#### Document

** Start **

As noted above, there are only two courses in the top dozen or so that are not coastal or links like in character. What a difference this represents from just a few years ago, when the best public access courses were dominated by resort style courses built chiefly to convert low-lying or poor quality land for recreational use. The renaissance of links golf in this country, and the enthusiasm of the public to embrace this pure style, has seen us rewarded with new quality layouts – built purely as a golf course, or to add real golfing value to the residential component of a development. It is also noteworthy that the top -ranked courses are all recent constructions, purpose-built for public play. Prior to this new era of quality course construction, the best public access was provided courtesy of private clubs which permitted green fee play at certain times – Barwon Heads (No. 12), Portsea (No. 16) and others.

** End **

#### Provided data
** Start **

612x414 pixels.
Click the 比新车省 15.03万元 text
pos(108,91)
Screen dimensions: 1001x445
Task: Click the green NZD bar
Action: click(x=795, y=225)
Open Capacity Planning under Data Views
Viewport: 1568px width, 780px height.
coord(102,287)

** End **

#### Direction
In the passage on public access golf courses, which two private clubs are named as having allowed green fee play at certain times?

#### Output of the task
Barwon Heads (No. 12) and Portsea (No. 16).